Entre os nomes lembrados com carinho, destaca-se o do deputado estadual Maurício Najar, autor do projeto de lei na Assembleia Legislativa que possibilitou o plebiscito. “Esse homem foi o nosso herói”, diz Eunice. Um momento marcante relembrado pelo casal foi a definição da data do plebiscito. Eunice conta que a prefeitura de Santos havia marcado uma reunião itinerante no Sesc-Bertioga, e os emancipacionistas elaboraram faixas e cartazes pró-emancipação e distribuíram por todo o percurso desde a rodovia Rio-Santos até a entrada do Sesc.
Neste dia, ela estava no Tribunal Regional Eleitoral, no aguardo da decisão sobre a data. Licurgo Mazzoni, presidente da comissão, foi para a reunião, e o marido, Gerônimo, ficou em casa, ao lado do telefone, único meio acessível para receber a informação. Quando ele recebeu a notícia, correu para o Sesc para avisar Licurgo e disse: “Eunice acabou de ligar avisando que está marcado plebiscito para o dia 19 de março”. Nesta hora, segundo contam, Licurgo pegou o microfone e divulgou para todos. “Era coisa de Deus, estava escrito nas estrelas”, diz Gerônimo emocionado.
Foram impressos 5 mil folhetos para divulgar o plebiscito. Muitos moradores disponibilizaram carros e ônibus para garantir o transporte dos eleitores. “O Eroles foi um deles, mandou cinco ônibus com motorista”, conta Gerônimo. Às 10h da manhã do dia 19 de maio, o quórum já estava atingido. Cada votante recebeu um diploma simbólico: “Dia 19 eu votei no sim”.

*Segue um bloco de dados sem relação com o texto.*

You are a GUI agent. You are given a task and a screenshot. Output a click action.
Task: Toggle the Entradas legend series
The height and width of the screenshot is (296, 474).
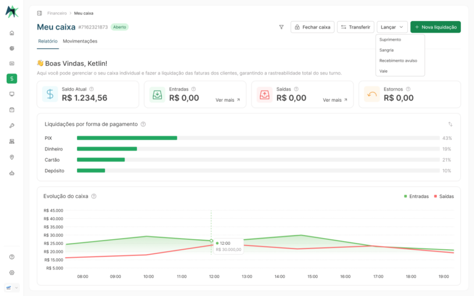[416, 196]
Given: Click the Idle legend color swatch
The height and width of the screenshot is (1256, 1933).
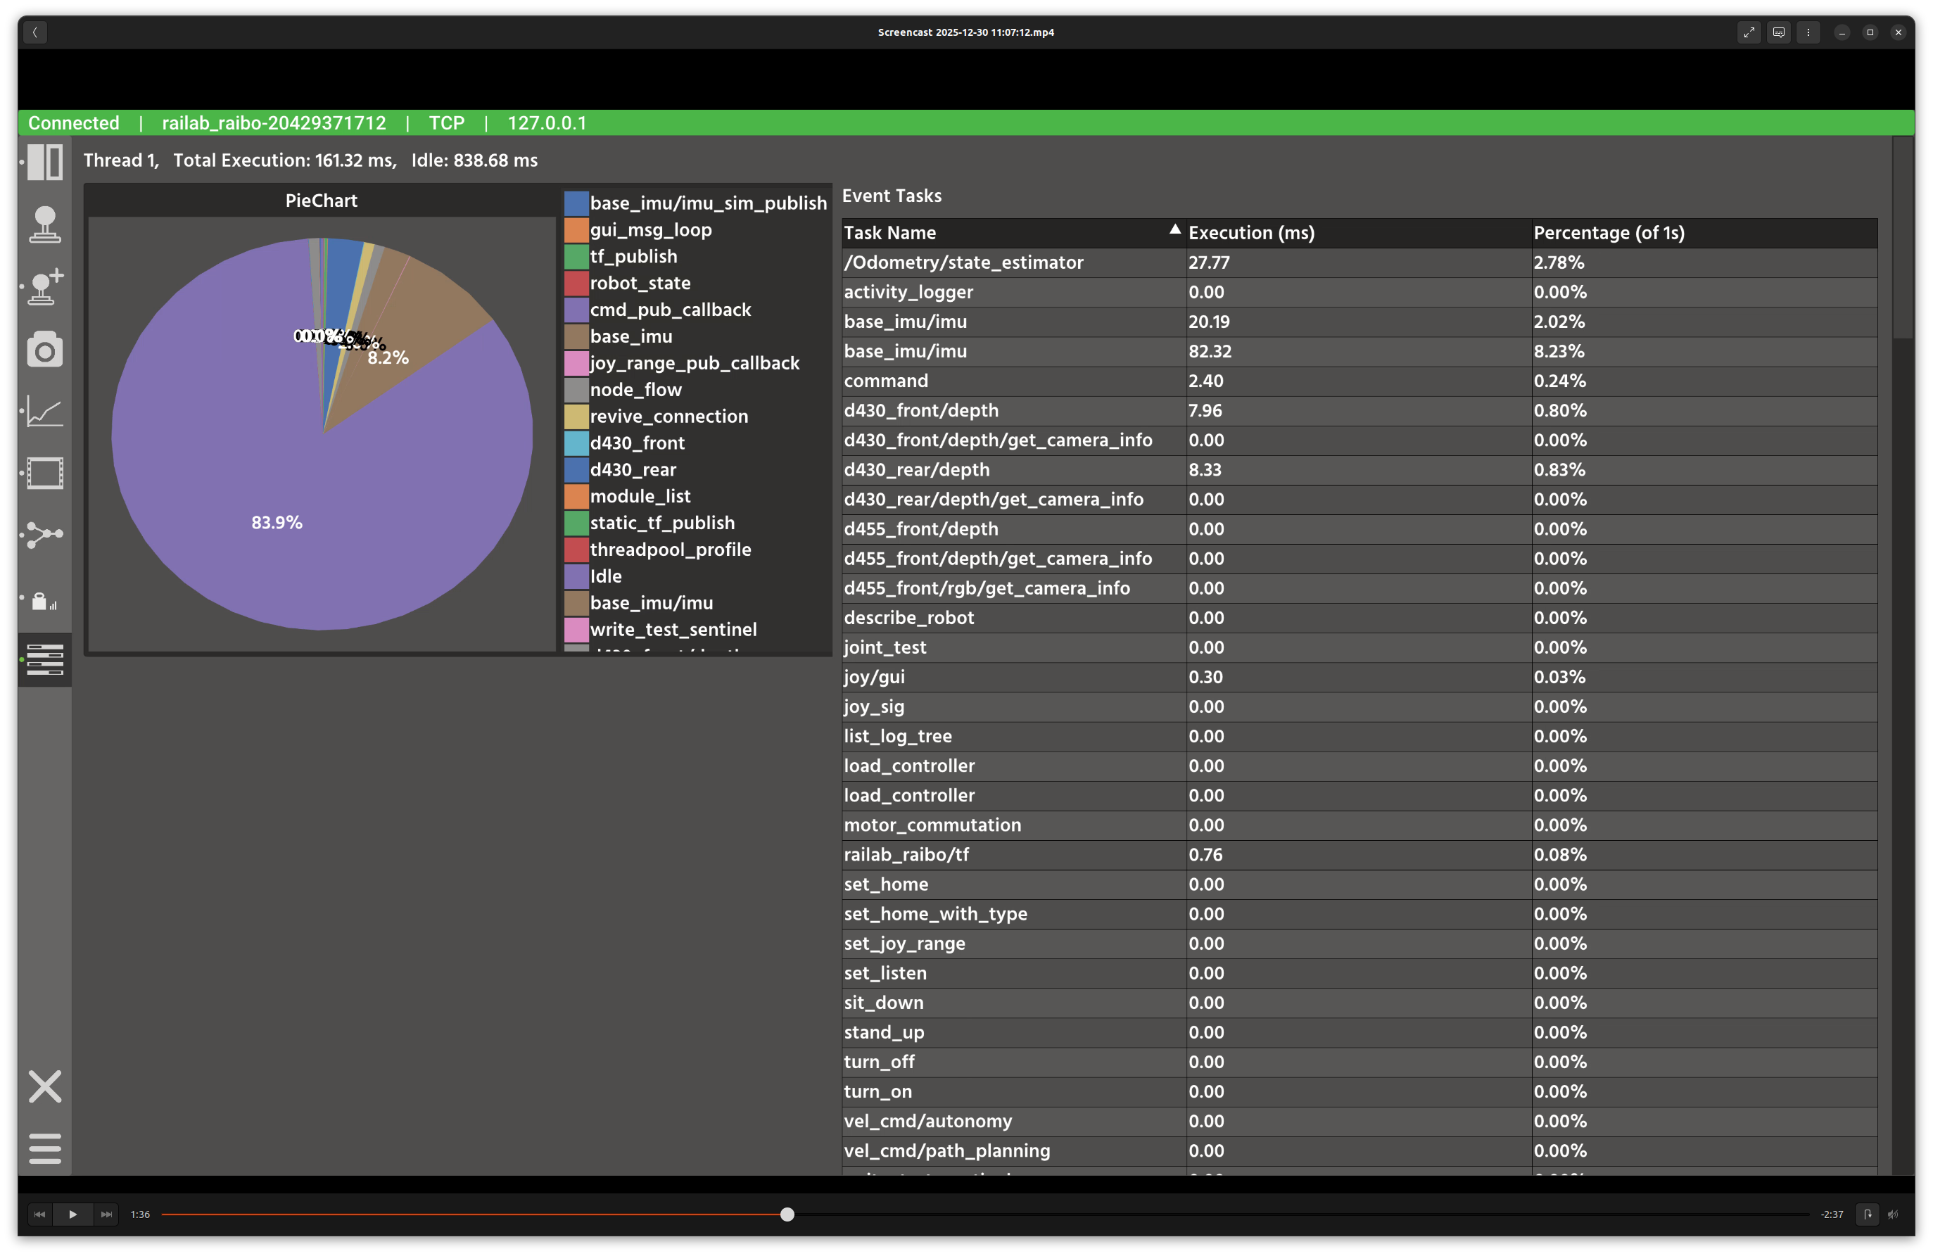Looking at the screenshot, I should (x=576, y=576).
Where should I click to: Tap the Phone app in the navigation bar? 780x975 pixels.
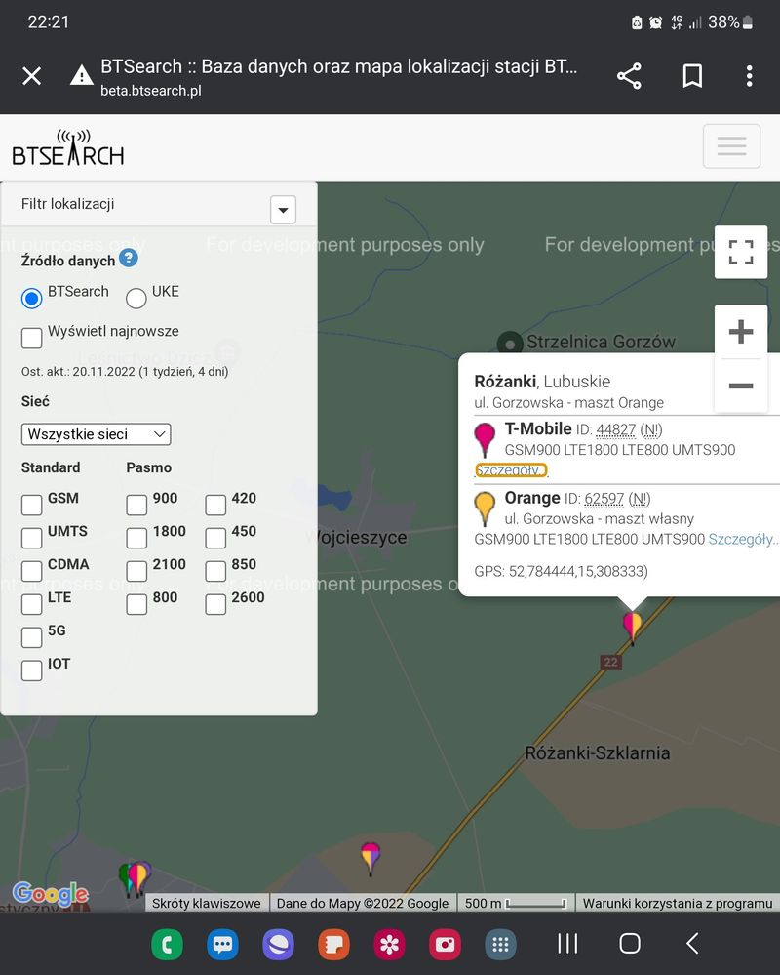point(167,944)

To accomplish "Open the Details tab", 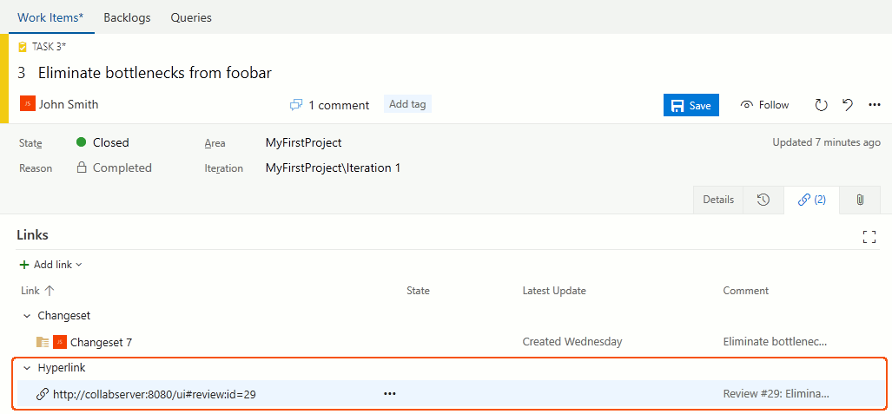I will (x=718, y=200).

Quando enfim, viu o sonho realizado, Gerônimo afirma que chorou a noite inteira e lembra que, então, surgiu um pensamento: “Não havia planejamento para após o 19 de Maio e nos perguntamos - 'e agora o que vamos fazer'? A história para nós terminou”, diz ele, que via nas crianças da cidade seu maior motivo para lutar por um futuro melhor.
Apesar da vitória, o casal lamenta a falta de reconhecimento. “A maioria nem sabe que aqui é a casa dos emancipadores”, afirma Eunice. Eles guardam até hoje documentos originais, atas, dedicatórias de políticos como Orestes Quércia e Luiz Inácio Lula da Silva, e até um cheque de 30 mil cruzeiros que nunca foi utilizado. “A honestidade campeava entre nós”, diz Gerônimo. O casal planeja doar todo o acervo à Câmara Municipal de Bertioga, como legado para as futuras gerações.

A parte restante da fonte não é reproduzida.